What you will do> Reproduce the data in its entirety, exactly as written.

Record excerpts>
• • •
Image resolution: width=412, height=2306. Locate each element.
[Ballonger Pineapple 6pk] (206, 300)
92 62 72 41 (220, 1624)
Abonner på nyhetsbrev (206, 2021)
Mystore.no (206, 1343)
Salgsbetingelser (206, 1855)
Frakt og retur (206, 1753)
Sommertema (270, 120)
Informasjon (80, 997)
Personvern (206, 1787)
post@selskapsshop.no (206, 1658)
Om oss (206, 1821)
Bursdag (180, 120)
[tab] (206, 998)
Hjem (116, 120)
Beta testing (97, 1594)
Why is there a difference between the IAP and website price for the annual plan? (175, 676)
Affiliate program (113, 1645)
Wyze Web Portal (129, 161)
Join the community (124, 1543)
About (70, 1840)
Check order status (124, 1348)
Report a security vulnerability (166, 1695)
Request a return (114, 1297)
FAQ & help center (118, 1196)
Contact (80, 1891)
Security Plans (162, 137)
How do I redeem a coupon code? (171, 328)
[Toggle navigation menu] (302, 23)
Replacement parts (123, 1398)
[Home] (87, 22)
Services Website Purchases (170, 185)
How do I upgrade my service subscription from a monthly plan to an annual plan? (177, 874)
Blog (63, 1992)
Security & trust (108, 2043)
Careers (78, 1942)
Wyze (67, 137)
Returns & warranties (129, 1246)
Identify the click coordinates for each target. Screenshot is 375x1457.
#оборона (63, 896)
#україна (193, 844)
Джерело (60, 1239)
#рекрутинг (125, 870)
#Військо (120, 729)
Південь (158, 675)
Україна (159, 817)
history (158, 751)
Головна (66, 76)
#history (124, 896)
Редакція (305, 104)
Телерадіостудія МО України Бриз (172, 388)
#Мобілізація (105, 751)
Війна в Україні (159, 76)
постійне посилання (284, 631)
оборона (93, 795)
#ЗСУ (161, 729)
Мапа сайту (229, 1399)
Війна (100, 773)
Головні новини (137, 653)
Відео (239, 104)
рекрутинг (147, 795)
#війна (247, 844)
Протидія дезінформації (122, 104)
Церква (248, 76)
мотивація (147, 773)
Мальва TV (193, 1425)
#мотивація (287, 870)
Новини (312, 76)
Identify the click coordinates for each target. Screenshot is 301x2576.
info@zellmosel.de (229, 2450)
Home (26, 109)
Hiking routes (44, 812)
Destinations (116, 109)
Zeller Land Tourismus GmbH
• • •
Reply to the task>
Image resolution: width=412, height=2306. Locate each element.
[Ballonger Pineapple 6pk] (206, 300)
92 62 72 41 (220, 1624)
Abonner på nyhetsbrev (206, 2021)
Mystore.no (206, 1343)
Salgsbetingelser (206, 1855)
Frakt og retur (206, 1753)
Sommertema (270, 120)
Informasjon (80, 997)
Personvern (206, 1787)
post@selskapsshop.no (206, 1658)
Om oss (206, 1821)
Bursdag (180, 120)
[tab] (206, 998)
Hjem (116, 120)
Beta testing (97, 1594)
Why is there a difference between the IAP and website price for the annual plan? (175, 676)
Affiliate program (113, 1645)
Wyze Web Portal (129, 161)
Join the community (124, 1543)
About (70, 1840)
Check order status (124, 1348)
Report a security vulnerability (166, 1695)
Request a return (114, 1297)
FAQ & help center (118, 1196)
Contact (80, 1891)
Security Plans (162, 137)
How do I redeem a coupon code? (171, 328)
[Toggle navigation menu] (302, 23)
Replacement parts (123, 1398)
[Home] (87, 22)
Services Website Purchases (170, 185)
How do I upgrade my service subscription from a monthly plan to an annual plan? (177, 874)
Blog (63, 1992)
Security & trust (108, 2043)
Careers (78, 1942)
Wyze (67, 137)
Returns & warranties (129, 1246)
Identify the click coordinates for each target. Screenshot is 375x1457.
#оборона (63, 896)
#україна (193, 844)
Джерело (60, 1239)
#рекрутинг (125, 870)
#Військо (120, 729)
Південь (158, 675)
Україна (159, 817)
history (158, 751)
Головна (66, 76)
#history (124, 896)
Редакція (305, 104)
Телерадіостудія МО України Бриз (172, 388)
#Мобілізація (105, 751)
Війна в Україні (159, 76)
постійне посилання (284, 631)
оборона (93, 795)
#ЗСУ (161, 729)
Мапа сайту (229, 1399)
Війна (100, 773)
Головні новини (137, 653)
Відео (239, 104)
рекрутинг (147, 795)
#війна (247, 844)
Протидія дезінформації (122, 104)
Церква (248, 76)
мотивація (147, 773)
Мальва TV (193, 1425)
#мотивація (287, 870)
Новини (312, 76)
Identify the click coordinates for each target. Screenshot is 301x2576.
info@zellmosel.de (229, 2450)
Home (26, 109)
Hiking routes (44, 812)
Destinations (116, 109)
Zeller Land Tourismus GmbH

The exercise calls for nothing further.